** DATA PROVIDED follows **

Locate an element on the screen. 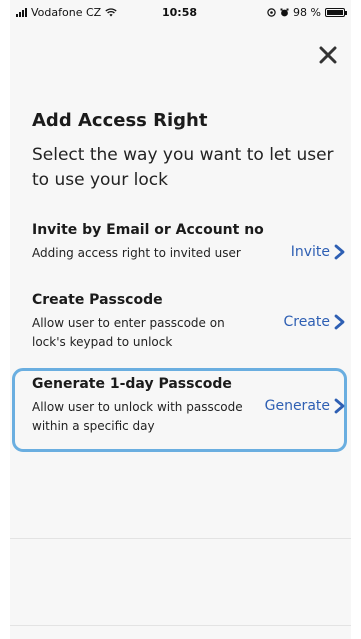 Image resolution: width=361 pixels, height=639 pixels. alarm-icon is located at coordinates (284, 12).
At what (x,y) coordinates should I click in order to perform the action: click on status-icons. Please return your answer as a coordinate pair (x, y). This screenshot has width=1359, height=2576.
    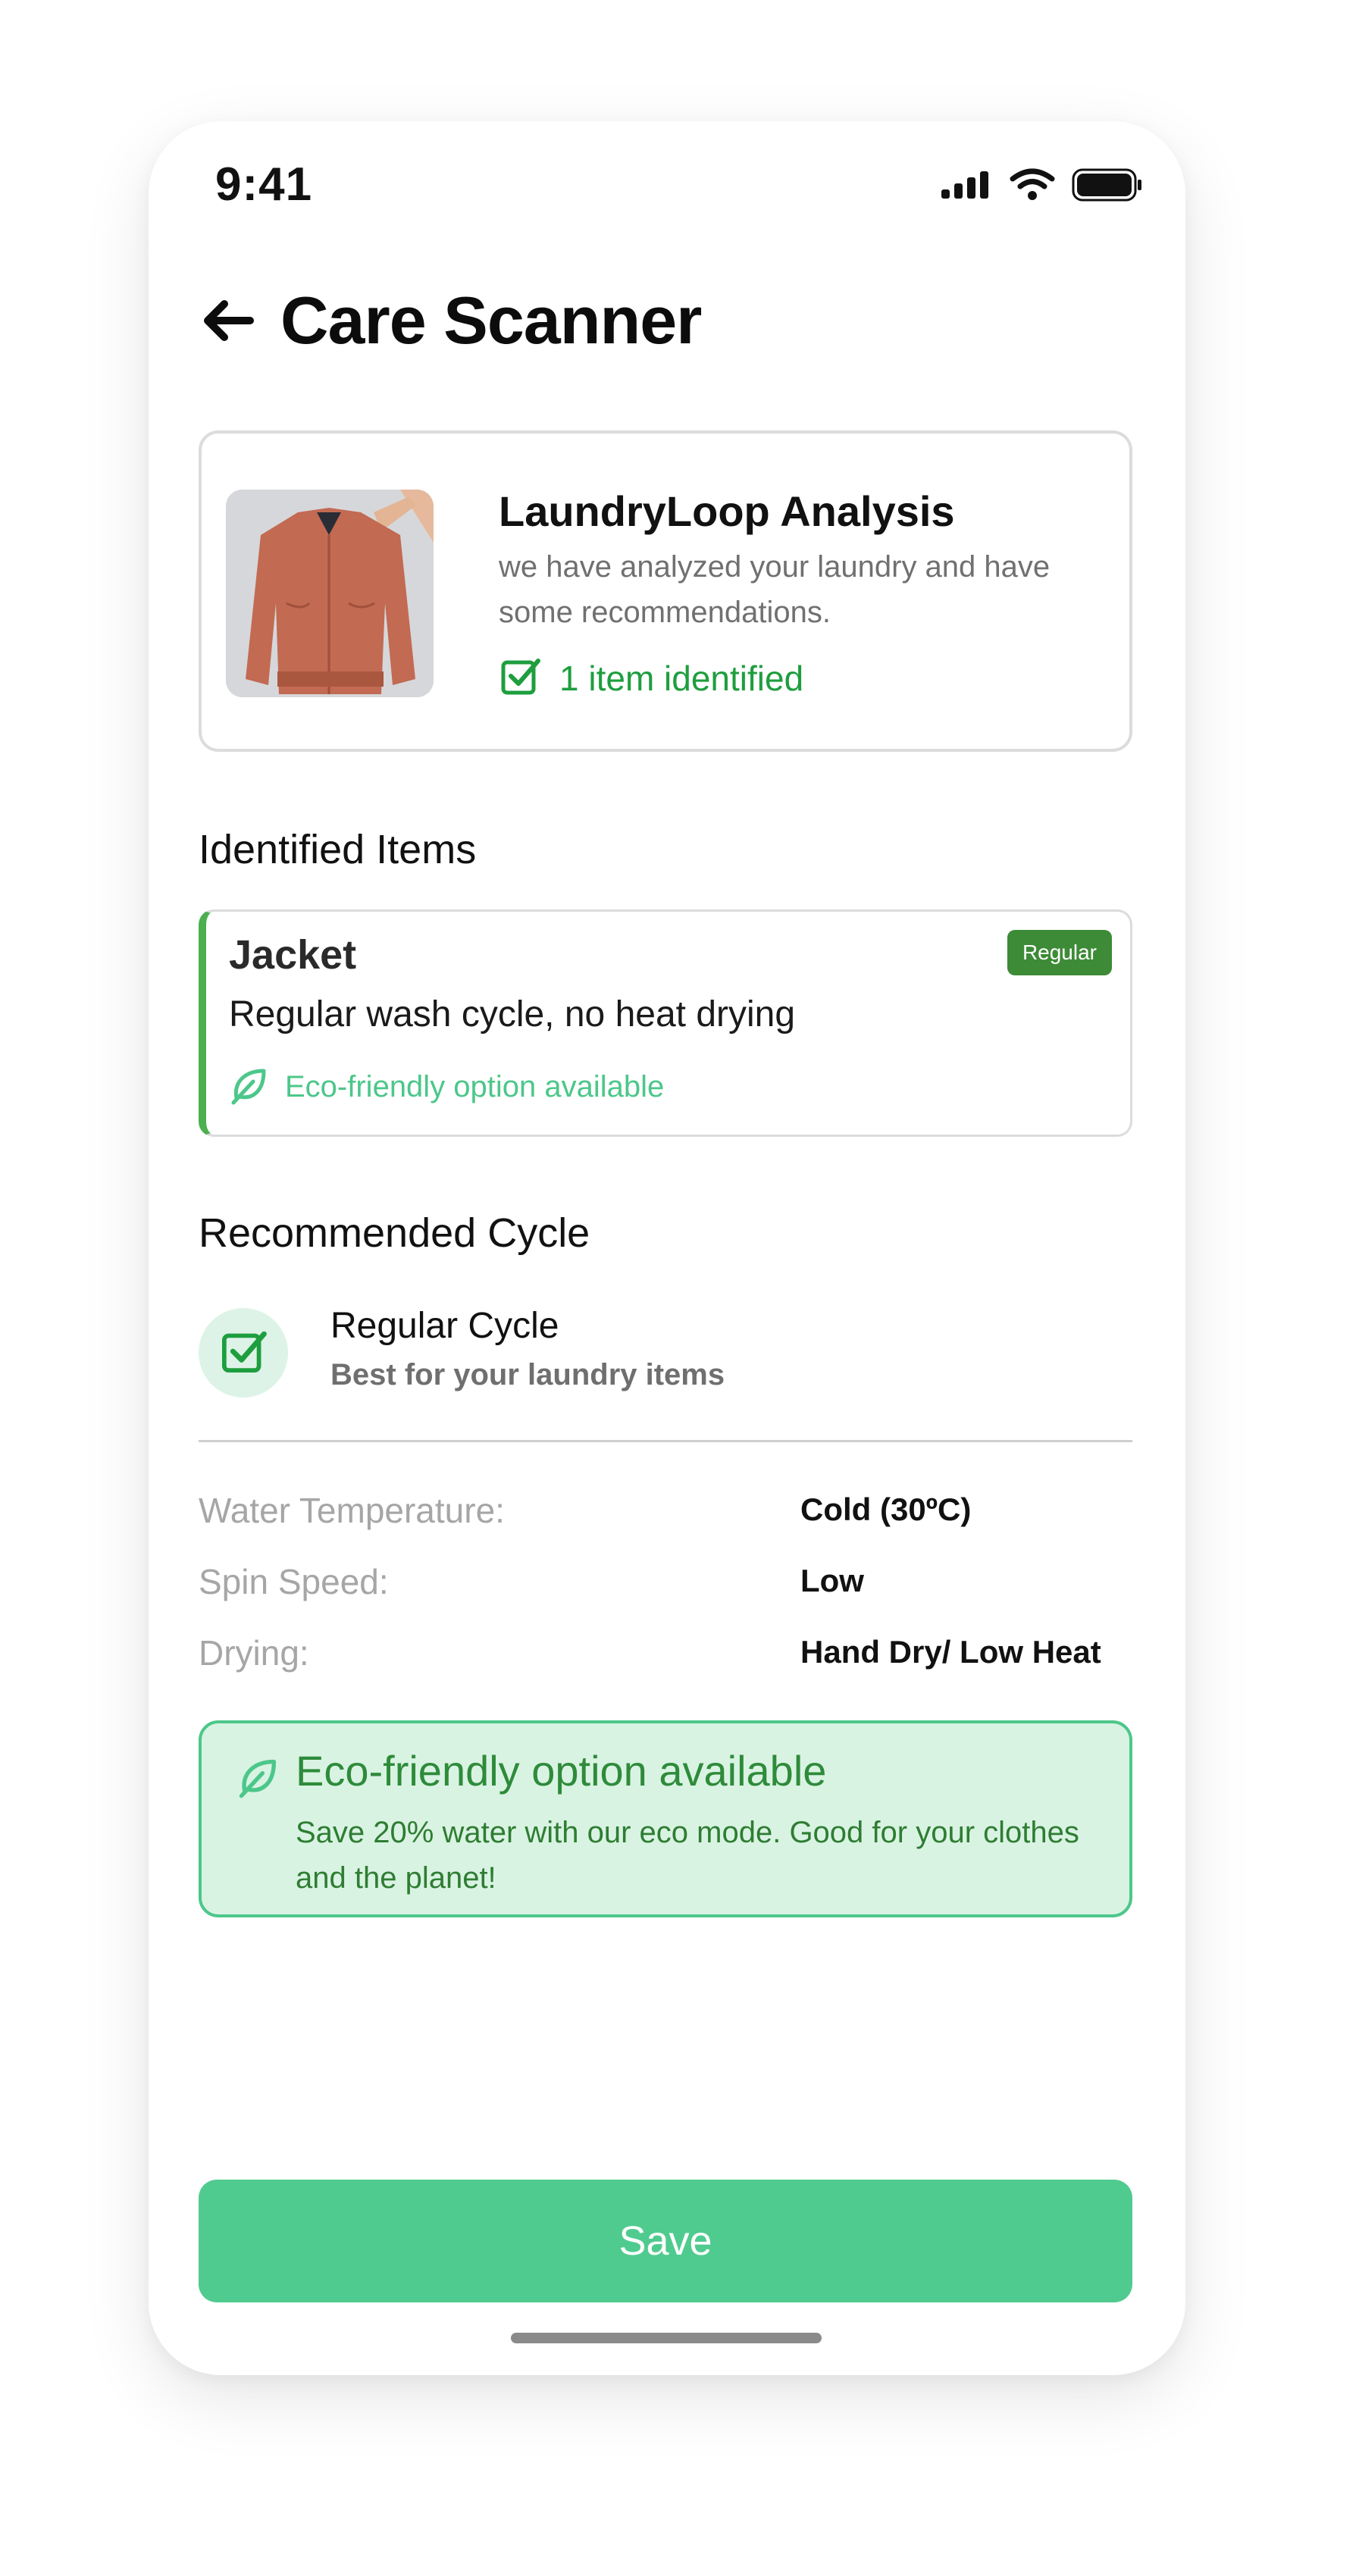
    Looking at the image, I should click on (1041, 187).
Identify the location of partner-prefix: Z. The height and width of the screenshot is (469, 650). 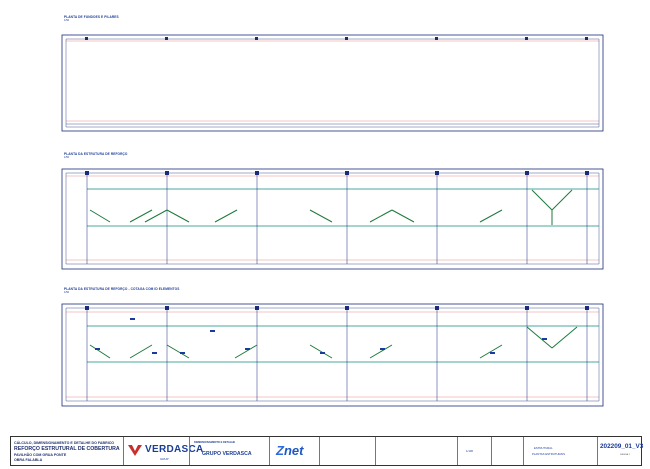
(280, 450).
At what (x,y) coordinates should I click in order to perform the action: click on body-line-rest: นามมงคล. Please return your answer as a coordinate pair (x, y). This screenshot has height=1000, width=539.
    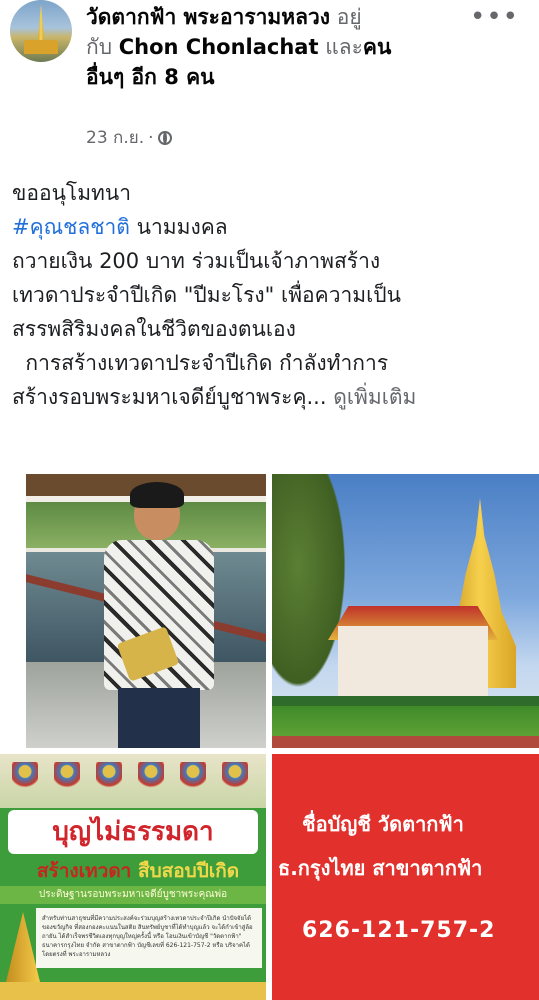
    Looking at the image, I should click on (178, 227).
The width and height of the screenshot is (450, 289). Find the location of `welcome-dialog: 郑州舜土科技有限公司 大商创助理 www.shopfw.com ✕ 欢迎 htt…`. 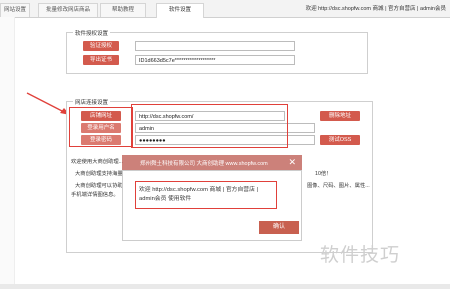

welcome-dialog: 郑州舜土科技有限公司 大商创助理 www.shopfw.com ✕ 欢迎 htt… is located at coordinates (212, 198).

** End of DATA PROVIDED **

• [WHAT YOU HAVE TO DO]
Update everything in the listing from the line containing "has height=1000, width=539." down to the line containing "Looking at the image, I should click on (178, 227)." by replacing "coordinate pair" with "pair of numbers", changing nothing else. Return only those lines, with the pictures left out.

• [ANSWER TO THIS PROBLEM]
At what (x,y) coordinates should I click in order to perform the action: click on body-line-rest: นามมงคล. Please return your answer as a pair of numbers (x, y). This screenshot has height=1000, width=539.
    Looking at the image, I should click on (178, 227).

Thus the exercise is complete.